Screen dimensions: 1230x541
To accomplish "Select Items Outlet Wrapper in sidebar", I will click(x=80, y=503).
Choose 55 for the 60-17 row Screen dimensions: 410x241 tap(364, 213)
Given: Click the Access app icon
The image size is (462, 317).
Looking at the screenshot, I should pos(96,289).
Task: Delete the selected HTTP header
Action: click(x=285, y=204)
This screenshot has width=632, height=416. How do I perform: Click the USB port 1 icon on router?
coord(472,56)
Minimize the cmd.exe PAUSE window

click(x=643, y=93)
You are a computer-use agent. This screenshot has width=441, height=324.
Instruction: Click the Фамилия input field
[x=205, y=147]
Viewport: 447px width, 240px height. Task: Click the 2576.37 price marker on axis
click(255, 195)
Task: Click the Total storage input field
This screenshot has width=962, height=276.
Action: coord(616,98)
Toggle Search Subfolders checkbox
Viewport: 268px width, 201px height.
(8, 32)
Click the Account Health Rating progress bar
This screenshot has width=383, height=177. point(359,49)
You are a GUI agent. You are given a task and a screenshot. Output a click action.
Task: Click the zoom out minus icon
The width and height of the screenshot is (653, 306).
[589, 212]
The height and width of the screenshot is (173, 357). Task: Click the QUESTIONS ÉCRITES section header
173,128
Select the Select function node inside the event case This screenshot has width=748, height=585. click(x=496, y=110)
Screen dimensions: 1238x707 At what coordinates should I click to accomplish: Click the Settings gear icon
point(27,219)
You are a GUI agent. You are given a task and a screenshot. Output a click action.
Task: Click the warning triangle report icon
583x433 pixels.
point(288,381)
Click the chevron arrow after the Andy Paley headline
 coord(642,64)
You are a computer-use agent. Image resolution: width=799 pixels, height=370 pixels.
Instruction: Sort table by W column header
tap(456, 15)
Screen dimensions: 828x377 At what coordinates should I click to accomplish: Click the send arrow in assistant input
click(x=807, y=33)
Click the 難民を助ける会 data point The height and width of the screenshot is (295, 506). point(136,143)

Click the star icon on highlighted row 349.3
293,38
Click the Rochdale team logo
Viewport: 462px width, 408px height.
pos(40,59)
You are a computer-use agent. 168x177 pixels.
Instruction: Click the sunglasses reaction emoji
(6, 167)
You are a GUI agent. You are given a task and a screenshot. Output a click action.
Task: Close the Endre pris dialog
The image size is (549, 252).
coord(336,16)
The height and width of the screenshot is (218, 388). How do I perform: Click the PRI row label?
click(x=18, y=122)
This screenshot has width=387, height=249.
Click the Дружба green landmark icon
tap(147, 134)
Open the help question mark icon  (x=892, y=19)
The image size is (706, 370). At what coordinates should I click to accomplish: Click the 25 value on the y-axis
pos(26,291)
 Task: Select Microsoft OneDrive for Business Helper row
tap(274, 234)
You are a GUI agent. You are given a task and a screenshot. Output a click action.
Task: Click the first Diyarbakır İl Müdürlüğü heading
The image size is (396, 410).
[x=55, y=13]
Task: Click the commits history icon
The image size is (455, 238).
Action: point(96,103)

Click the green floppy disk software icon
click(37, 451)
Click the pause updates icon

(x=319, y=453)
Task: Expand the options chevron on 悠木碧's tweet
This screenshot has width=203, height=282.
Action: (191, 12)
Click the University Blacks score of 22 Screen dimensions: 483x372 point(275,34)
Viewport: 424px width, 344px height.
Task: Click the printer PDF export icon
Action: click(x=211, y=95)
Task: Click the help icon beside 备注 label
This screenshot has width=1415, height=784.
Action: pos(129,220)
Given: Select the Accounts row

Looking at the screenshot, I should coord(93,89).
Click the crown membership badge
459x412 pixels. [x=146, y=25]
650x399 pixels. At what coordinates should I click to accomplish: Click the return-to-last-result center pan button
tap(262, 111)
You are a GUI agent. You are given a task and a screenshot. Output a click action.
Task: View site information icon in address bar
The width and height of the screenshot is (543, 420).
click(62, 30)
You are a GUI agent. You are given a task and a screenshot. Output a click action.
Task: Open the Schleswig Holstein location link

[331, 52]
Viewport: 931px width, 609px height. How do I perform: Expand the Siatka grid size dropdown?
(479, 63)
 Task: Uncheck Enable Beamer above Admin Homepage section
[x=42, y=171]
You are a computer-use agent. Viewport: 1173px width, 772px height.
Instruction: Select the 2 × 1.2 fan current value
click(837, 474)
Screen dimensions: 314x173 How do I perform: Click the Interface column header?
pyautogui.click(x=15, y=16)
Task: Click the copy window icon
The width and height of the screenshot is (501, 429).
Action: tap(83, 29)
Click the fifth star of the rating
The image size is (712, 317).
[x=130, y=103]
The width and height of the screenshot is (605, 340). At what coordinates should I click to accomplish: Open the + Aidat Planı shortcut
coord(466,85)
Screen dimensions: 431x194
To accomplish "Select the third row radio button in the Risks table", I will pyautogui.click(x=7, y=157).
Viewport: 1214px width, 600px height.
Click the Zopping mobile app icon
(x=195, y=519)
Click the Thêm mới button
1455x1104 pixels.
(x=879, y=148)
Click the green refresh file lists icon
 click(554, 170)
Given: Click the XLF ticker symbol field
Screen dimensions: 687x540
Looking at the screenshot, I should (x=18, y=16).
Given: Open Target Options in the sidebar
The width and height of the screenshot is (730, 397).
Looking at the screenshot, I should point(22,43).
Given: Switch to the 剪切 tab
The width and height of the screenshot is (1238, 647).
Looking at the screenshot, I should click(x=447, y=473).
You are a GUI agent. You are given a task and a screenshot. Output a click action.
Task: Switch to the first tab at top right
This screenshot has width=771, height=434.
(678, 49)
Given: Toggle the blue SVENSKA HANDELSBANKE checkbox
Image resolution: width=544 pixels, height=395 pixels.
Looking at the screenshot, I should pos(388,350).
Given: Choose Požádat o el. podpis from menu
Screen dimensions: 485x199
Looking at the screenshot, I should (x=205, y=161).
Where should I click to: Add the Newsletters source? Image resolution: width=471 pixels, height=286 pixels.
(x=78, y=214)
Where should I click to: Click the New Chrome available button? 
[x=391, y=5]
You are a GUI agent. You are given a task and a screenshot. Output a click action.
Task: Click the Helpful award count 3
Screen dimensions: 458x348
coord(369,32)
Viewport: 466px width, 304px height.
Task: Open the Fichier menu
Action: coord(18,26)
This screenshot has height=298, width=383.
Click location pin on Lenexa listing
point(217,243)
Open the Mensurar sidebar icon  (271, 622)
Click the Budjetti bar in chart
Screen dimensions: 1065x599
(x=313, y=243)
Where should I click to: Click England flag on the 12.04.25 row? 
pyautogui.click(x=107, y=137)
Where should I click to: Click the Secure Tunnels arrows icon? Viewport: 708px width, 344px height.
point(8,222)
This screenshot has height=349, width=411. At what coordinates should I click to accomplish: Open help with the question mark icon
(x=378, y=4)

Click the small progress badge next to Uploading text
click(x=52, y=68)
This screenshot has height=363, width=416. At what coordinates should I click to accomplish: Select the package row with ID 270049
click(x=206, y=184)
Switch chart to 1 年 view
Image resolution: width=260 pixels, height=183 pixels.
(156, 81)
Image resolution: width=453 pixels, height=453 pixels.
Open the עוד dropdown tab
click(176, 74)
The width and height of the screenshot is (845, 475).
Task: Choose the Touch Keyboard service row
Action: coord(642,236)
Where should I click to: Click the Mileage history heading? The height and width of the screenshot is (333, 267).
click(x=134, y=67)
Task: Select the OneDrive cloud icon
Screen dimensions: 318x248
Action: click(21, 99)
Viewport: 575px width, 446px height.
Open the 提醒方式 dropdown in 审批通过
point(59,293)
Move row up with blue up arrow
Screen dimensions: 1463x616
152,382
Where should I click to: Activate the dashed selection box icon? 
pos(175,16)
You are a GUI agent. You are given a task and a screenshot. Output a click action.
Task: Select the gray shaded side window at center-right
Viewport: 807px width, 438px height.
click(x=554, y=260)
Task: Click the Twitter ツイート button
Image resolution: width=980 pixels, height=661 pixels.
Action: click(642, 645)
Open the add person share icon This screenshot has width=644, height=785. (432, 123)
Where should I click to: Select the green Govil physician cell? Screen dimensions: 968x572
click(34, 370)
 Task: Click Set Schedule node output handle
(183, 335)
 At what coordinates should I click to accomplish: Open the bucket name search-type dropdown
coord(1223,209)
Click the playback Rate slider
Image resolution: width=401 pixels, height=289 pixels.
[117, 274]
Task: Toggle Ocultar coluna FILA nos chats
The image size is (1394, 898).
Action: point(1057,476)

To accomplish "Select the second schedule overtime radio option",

• • • • • • •

• _What the task asks_:
In the entries above, the lines between the one holding "Given: Click the XLF ticker symbol field" and the one holding "Given: Switch to the 剪切 tab", inclusive, are to be printed exactly as written, and those alone.

• _Result below_:
Given: Click the XLF ticker symbol field
Screen dimensions: 687x540
Looking at the screenshot, I should (x=18, y=16).
Given: Open Target Options in the sidebar
The width and height of the screenshot is (730, 397).
Looking at the screenshot, I should point(22,43).
Given: Switch to the 剪切 tab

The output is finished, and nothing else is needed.